**ANWEISUNG**
Gib den Abschnitt aus dem Forenthread zur Schlachtzugswarnung, beginnend bei "Klar: Das Icon" und weiter bis einschließlich "wow bewährt war...", noch einmal wieder und ersetze darin "Icon" durch "Symbol".

**SEITENAUSZUG**
# Schlachtzugswarnung



## Cydalla (20. August 2009)

Hallo zusammen.

Ich spiele ja nun schon etwas länger WOW, aber vor kurzem ist mir aufgefallen, daß ich neuerdings in Raids keine Schlachtzugwarnung mehr rausgeben kann, was vorher mit /sw blah blah  ohne weiteres ging.
Gibts das nun nich mehr oder wird nun eine andere Abkürzung dafür verwendet. Wenn ich mich recht erinnere, stand davon nichts in den Patchnotes oder ich habs schlichtweg überlesen.

Vielen Dank für eure Hilfe.


----------



## TheTaz (20. August 2009)

Schlachtzugwarnungen gehen auf jeden Fall noch mit /rw (Raid Warning)


----------



## BlackLionZ (20. August 2009)

Un gehen auch nur, wenn du Raidleiter oder Assi-Recht hast...


----------



## Vicell (20. August 2009)

Ist mir ebenso aufgefallen /sw geht nicht mehr.
/rw allerdings 


			Dieser Inhalt steht nur eingeloggten Mitgliedern zur Verfügung.
        


Wobei ich /sw angenehmer fand zum tippen


----------



## Axas-Kyoshi (20. August 2009)

vorher gings halt mit /sw nun wurds iwie weggepatcht =/

also absofort */rw*


----------



## Dany_ (20. August 2009)

Solche Änderungen sind ja auch total wichtig  


			Dieser Inhalt steht nur eingeloggten Mitgliedern zur Verfügung.


----------



## BladeDragonGX (20. August 2009)

naja /rw ist auch nicht mehr zu schreiben als /sw Also Ist es doch egal


----------



## EisblockError (20. August 2009)

Dany_ schrieb:


> Solche Änderungen sind ja auch total wichtig
> 
> 
> Dieser Inhalt steht nur eingeloggten Mitgliedern zur Verfügung.




Klar: Das Icon vom Wasserelementar des Magiers wurde geändert...
Fals ihr es noch wisst xD


----------



## Exeliron (20. August 2009)

wieso ändert blizz dinge die seit anbeginn der zwitrechnung von wow bewährt war...

einfach unnötig, wieso wurde das gemacht? das gute /sw hatte sich schon so schön in mein hirn eingebrannt 


			Dieser Inhalt steht nur eingeloggten Mitgliedern zur Verfügung.

**GESAMMELTE DATEN**
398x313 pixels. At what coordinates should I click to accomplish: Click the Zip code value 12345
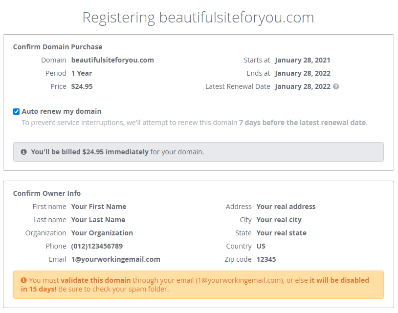pyautogui.click(x=266, y=259)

**LÖSUNG**
Klar: Das Symbol vom Wasserelementar des Magiers wurde geändert...
Fals ihr es noch wisst xD


----------



## Exeliron (20. August 2009)

wieso ändert blizz dinge die seit anbeginn der zwitrechnung von wow bewährt war...